Method for identifying a fault in a rotor of an electric motor and controller

Abstract

A method for operating a separately excited electric motor, which includes a rotor and a stator, includes the following: determining an electrical characteristic variable of the rotor and an electrical characteristic variable of the stator, calculating an initial setpoint voltage value for the stator based on a setpoint current value, a measured current value, and the determined electrical characteristic variables of the rotor and the stator, checking, based on the calculated initial setpoint voltage value, whether there is an electrical fault, in particular a shorted coil, at the rotor, and providing a fault message and/or disconnecting the electric motor if a fault has been identified.

Claims

1. A method for identifying a fault in a rotor of an electric motor comprising a stator, the method comprising: determining a characteristic variable of the rotor and an electrical characteristic variable of the stator, measuring a current value of the electric motor, calculating an initial setpoint voltage value for the stator based on a setpoint current value, the measured current value, the determined characteristic variable of the rotor, and the determined electrical characteristic variable of the stator, checking, based on a calculated initial setpoint voltage value, whether there is a fault at the rotor, and operating the electric motor based on the initial setpoint voltage value by way of the controller if no fault has been identified, or at least one of: providing a fault message by way of the controller or disconnecting the electric motor by way of the controller if the fault has been identified.
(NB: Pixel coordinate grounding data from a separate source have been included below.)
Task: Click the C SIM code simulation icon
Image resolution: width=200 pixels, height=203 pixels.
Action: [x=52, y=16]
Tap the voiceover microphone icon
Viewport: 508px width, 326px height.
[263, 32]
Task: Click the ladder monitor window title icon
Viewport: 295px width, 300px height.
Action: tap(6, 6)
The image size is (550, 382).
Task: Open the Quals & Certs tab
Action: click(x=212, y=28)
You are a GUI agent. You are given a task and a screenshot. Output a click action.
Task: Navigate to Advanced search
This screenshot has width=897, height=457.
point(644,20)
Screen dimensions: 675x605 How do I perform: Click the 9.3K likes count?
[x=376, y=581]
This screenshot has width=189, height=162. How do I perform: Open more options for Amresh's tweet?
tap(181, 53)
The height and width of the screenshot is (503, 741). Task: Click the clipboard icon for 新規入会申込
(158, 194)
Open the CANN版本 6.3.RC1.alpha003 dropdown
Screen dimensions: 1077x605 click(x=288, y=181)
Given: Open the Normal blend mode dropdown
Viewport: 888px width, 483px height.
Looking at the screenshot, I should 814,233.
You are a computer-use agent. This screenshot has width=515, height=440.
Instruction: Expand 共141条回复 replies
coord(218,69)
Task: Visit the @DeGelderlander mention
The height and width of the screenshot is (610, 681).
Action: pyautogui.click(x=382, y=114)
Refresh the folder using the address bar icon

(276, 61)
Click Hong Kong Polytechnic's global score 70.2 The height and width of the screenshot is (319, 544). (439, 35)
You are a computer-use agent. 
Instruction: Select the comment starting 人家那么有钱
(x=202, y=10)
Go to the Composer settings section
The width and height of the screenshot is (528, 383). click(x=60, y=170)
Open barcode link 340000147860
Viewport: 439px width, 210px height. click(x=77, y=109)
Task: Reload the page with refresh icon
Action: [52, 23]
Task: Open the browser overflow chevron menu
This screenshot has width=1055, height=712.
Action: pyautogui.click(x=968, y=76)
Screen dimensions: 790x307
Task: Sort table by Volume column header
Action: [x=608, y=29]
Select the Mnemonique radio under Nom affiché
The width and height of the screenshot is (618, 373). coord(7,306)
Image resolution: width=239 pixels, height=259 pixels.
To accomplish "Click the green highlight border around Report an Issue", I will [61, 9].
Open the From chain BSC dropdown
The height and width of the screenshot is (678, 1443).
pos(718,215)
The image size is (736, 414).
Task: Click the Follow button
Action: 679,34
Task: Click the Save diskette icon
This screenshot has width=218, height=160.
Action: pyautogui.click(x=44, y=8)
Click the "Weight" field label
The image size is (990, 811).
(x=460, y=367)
2. The method according to claim 1, wherein the fault is a shorted coil.

3. The method according to claim 2, wherein the controller identifies the fault based on an increased voltage control value compared with fault-free operation of the electric motor.

4. The method according to claim 1, wherein the controller verifies or falsifies a presence of the fault by changing the initial setpoint voltage value.

5. The method according to claim 1, wherein the controller determines in a rotor-fixed coordinate system two setpoint voltage values for the stator and, based on an increased voltage control value for one of the two setpoint voltage values, verifies the fault.

6. The method according to claim 5, wherein the controller verifies the presence of the fault of the rotor if, by changing the setpoint voltage values, one of the two voltage control values still has an increased value and falsifies the presence of the fault if, by changing the setpoint voltage values, both voltage control values have an increased value.

7. The method according to claim 4, wherein the controller at least one of provides the fault message or disconnects the electric motor only upon a verified fault.

8. The method according to claim 7, wherein the controller operates the electric motor using the calculated setpoint value voltage if the identified fault has been falsified by way of the controller.

9. The method according to claim 1, wherein the controller determines at least one of an inductance or a resistance as the characteristic variable of the rotor and the electrical characteristic variable of the stator.

10. The method according to claim 1, wherein the electric motor is a separately excited three-phase machine which is controlled by the controller.

11. The method according to claim 10, wherein the electric motor is a separately excited three-phase synchronous machine.

12. The method according to claim 1, wherein the controller additionally determines the setpoint voltage value based on at least one of a torque demand or a measured angular velocity of the rotor.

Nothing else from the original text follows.